Los fiscales polacos han acusado a un antiguo socio comercial de Sylwester Suszek en la investigación sobre la colapsada exchange de criptoactivos BitBay, rebautizada más tarde como Zondacrypto. Se trata del quinto sospechoso que entra en escena desde que el expediente se unificó con la investigación sobre la desaparición del fundador.
Nuevo sospechoso en el punto de mira
Roman Ż. fue acusado por las autoridades polacas de dos delitos, entre ellos fraude. Fue detenido el sábado en la región polaca de Silesia y, según su abogado, habría ayudado a gestionar BitBay antes de que la empresa pasara a llamarse Zonda.
Los fiscales quieren que Ż. permanezca detenido de forma provisional. Según el abogado Błażej Gazda, su cliente niega las acusaciones y ha ofrecido a los investigadores una declaración detallada. El segundo cargo aún no ha sido explicado públicamente.
Durante los registros, la policía incautó relojes de lujo y documentos vinculados a Zondacrypto. Los fiscales dijeron que ordenaron la detención porque temían que Ż. huyera después de enterarse de que quería viajar a China.
Consecuencias para los clientes
El caso gira en torno al colapso de una exchange que comenzó en 2014 como BitBay y en 2021 pasó a llamarse Zondacrypto. La plataforma contaba entonces con más de 1 millón de usuarios registrados. En abril, la exchange dejó de operar después de que los clientes informaran de retiradas congeladas o retrasadas.

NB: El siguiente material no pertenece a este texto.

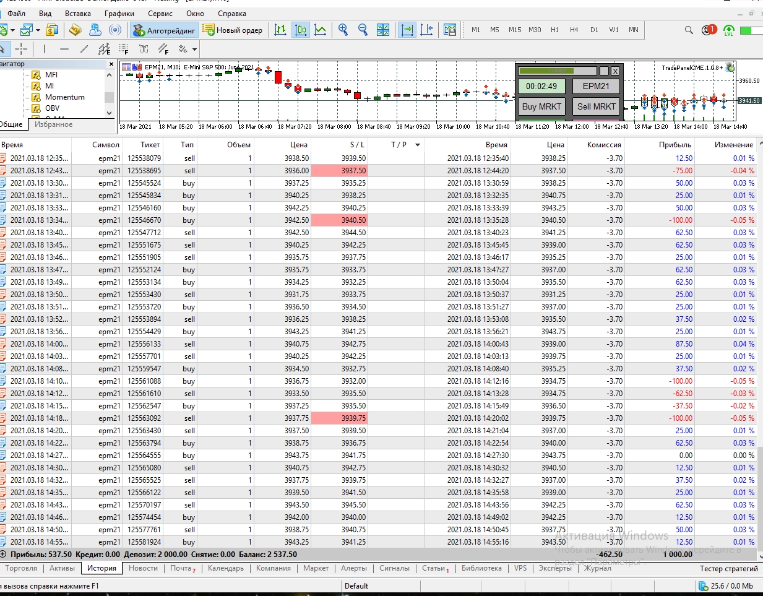This screenshot has width=763, height=596.
Task: Switch chart to candlestick display
Action: [x=301, y=30]
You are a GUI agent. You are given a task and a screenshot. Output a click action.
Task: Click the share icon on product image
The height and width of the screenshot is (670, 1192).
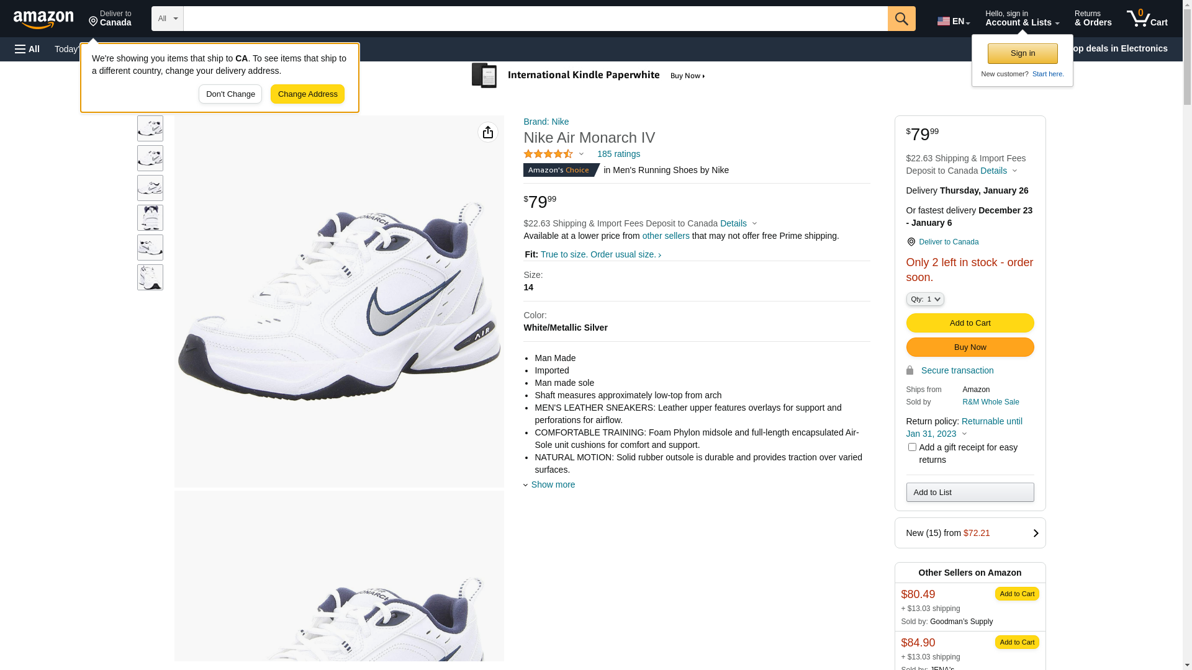click(488, 132)
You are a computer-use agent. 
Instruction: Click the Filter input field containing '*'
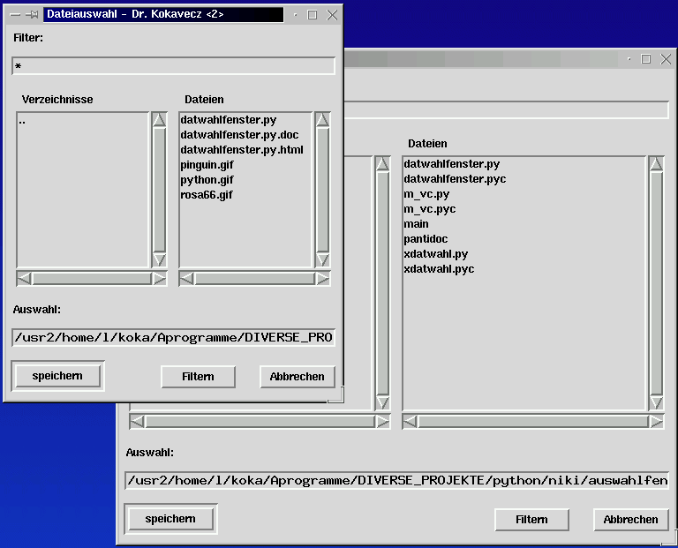pyautogui.click(x=173, y=67)
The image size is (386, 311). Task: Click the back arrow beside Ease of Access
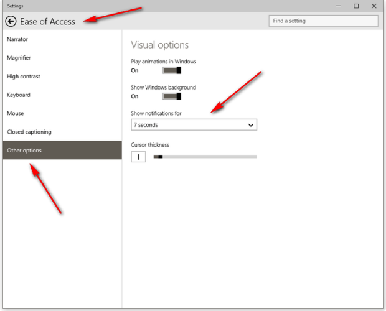click(11, 21)
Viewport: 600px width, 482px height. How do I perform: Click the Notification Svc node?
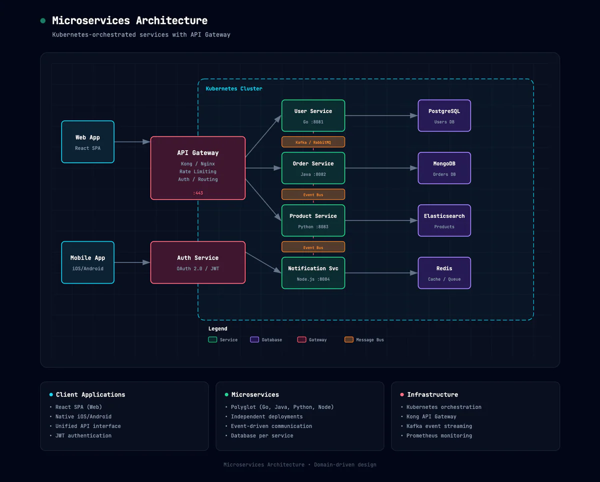pyautogui.click(x=313, y=273)
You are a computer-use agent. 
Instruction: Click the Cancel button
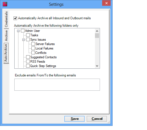(x=97, y=119)
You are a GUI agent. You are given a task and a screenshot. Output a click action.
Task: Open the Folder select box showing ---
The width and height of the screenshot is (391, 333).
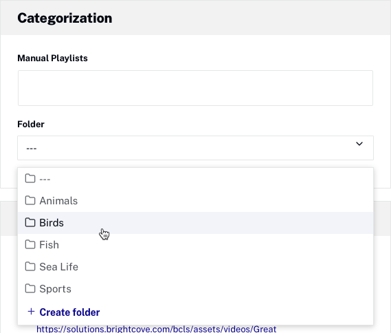(x=195, y=148)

Antes ya se habían producido retrasos en los pagos para algunos clientes y el 17 de marzo se suspendieron los depósitos de bitcoin, mientras la empresa señalaba la volatilidad del mercado. Poco después, el sitio web quedó fuera de línea. Además, la unidad de inteligencia financiera de Estonia suspendió parcialmente la licencia de BB Trade Estonia OÜ, la entidad detrás de la marca, lo que le impidió aceptar nuevos activos.

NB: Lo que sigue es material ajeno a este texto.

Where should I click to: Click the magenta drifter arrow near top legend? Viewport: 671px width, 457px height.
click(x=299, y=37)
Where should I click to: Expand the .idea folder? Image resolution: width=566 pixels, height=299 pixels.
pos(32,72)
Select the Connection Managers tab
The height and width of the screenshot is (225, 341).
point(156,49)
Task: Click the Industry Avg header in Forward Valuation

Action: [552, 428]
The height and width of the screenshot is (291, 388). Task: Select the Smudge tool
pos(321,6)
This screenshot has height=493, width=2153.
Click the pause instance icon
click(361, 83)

Según las autoridades, los clientes perdieron en conjunto al menos 350 millones de zloty, unos 94 millones de dólares (80,9 millones de euros). La justicia polaca recibió ya en junio más de 3.600 denuncias y la investigación por presunto fraude a gran escala y blanqueo de capitales se ha prorrogado hasta el próximo año. Según medios locales, además, todavía hay 4 millones de euros en una cuenta bancaria bloqueada.
Por qué esto es relevante
El caso muestra con qué rapidez una gran exchange de criptoactivos puede convertirse en un amplio expediente penal, especialmente cuando los fondos de los clientes quedan bloqueados y los supervisores intervienen. Para los lectores europeos de cripto, lo más relevante es que el caso no gira solo en torno al fracaso empresarial, sino también a las licencias, la supervisión y la cuestión de quién era responsable de la gestión de los fondos de los clientes.

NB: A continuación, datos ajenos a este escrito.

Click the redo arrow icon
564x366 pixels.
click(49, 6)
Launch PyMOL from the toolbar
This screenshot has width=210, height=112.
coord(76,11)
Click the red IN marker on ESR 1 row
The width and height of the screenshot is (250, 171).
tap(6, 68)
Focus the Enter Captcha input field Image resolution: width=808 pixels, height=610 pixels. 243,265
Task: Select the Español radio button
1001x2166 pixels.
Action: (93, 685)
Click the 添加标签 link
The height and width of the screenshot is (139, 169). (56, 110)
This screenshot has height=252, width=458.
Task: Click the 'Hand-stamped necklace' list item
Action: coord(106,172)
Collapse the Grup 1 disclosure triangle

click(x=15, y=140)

La historia de BitBay también influye en este caso. El supervisor polaco KNF incluyó la plataforma en 2018 en una lista pública de advertencia por actividades financieras no autorizadas. Después, la exchange trasladó sus operaciones en 2019 primero a Malta y más tarde a Estonia, fuera de la supervisión polaca directa. La desaparición de Suszek en marzo de 2022 sigue sin resolverse, y precisamente esa pista se ha unificado ahora con la investigación sobre Zondacrypto. También la detención de otro sospechoso en el mismo caso Zondacrypto muestra hasta qué punto se ha ampliado ya la investigación polaca.